=== Task brief ===
In the records below, find the line with "Task: Open the three-dot more options menu" and the line with "Task: Click the 3.59 colorbar label"; return exactly those lines and every line between them.

=== Collected data entries ===
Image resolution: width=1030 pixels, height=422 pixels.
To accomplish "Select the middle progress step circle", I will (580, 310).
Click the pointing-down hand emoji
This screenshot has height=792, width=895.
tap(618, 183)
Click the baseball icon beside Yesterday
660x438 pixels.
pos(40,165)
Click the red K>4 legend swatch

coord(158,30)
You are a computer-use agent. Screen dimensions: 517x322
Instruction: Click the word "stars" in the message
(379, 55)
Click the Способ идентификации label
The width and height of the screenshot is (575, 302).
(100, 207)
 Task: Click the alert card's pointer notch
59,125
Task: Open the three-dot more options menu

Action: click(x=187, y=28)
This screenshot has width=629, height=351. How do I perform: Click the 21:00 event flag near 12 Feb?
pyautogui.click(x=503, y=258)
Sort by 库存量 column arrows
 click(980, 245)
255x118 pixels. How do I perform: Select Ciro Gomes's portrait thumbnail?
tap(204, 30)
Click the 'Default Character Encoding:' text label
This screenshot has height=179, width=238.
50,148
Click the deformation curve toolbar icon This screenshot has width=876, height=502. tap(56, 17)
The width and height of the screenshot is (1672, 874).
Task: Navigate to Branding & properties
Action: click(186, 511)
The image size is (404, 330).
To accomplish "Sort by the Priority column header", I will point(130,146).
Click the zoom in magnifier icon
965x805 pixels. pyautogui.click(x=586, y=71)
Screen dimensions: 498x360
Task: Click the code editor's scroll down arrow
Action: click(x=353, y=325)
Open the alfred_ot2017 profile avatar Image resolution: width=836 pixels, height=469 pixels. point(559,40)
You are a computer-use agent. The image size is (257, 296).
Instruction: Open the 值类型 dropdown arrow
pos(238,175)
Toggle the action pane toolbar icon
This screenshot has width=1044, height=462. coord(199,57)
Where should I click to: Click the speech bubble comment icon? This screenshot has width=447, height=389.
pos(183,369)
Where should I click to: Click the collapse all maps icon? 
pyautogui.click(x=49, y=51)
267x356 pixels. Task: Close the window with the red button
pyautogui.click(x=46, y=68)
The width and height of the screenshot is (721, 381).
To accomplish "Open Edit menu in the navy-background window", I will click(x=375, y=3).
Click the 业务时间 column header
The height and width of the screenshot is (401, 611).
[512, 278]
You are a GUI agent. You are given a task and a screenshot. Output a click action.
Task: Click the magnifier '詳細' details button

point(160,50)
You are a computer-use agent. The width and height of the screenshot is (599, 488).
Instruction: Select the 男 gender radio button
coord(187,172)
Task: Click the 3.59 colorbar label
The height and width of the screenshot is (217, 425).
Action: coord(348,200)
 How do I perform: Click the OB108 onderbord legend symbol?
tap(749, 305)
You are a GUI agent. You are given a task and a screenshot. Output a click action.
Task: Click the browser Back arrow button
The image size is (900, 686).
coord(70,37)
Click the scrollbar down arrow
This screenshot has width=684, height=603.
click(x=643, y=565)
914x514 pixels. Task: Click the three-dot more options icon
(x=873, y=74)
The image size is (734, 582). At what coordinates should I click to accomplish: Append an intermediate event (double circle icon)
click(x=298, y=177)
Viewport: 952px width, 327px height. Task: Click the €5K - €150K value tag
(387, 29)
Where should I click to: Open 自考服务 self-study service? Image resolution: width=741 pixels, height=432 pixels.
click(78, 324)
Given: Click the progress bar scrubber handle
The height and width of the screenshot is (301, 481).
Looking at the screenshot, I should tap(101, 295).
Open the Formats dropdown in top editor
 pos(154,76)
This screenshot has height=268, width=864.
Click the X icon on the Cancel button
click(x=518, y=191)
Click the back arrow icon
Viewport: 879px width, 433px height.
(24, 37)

=== Worked solution ===
Task: Open the three-dot more options menu

Action: click(x=187, y=28)
This screenshot has width=629, height=351. How do I perform: Click the 21:00 event flag near 12 Feb?
pyautogui.click(x=503, y=258)
Sort by 库存量 column arrows
 click(980, 245)
255x118 pixels. How do I perform: Select Ciro Gomes's portrait thumbnail?
tap(204, 30)
Click the 'Default Character Encoding:' text label
This screenshot has height=179, width=238.
50,148
Click the deformation curve toolbar icon This screenshot has width=876, height=502. tap(56, 17)
The width and height of the screenshot is (1672, 874).
Task: Navigate to Branding & properties
Action: click(186, 511)
The image size is (404, 330).
To accomplish "Sort by the Priority column header", I will point(130,146).
Click the zoom in magnifier icon
965x805 pixels. pyautogui.click(x=586, y=71)
Screen dimensions: 498x360
Task: Click the code editor's scroll down arrow
Action: click(x=353, y=325)
Open the alfred_ot2017 profile avatar Image resolution: width=836 pixels, height=469 pixels. point(559,40)
You are a computer-use agent. The image size is (257, 296).
Instruction: Open the 值类型 dropdown arrow
pos(238,175)
Toggle the action pane toolbar icon
This screenshot has width=1044, height=462. coord(199,57)
Where should I click to: Click the speech bubble comment icon? This screenshot has width=447, height=389.
pos(183,369)
Where should I click to: Click the collapse all maps icon? 
pyautogui.click(x=49, y=51)
267x356 pixels. Task: Close the window with the red button
pyautogui.click(x=46, y=68)
The width and height of the screenshot is (721, 381).
To accomplish "Open Edit menu in the navy-background window", I will click(x=375, y=3).
Click the 业务时间 column header
The height and width of the screenshot is (401, 611).
[512, 278]
You are a GUI agent. You are given a task and a screenshot. Output a click action.
Task: Click the magnifier '詳細' details button

point(160,50)
You are a computer-use agent. The width and height of the screenshot is (599, 488).
Instruction: Select the 男 gender radio button
coord(187,172)
Task: Click the 3.59 colorbar label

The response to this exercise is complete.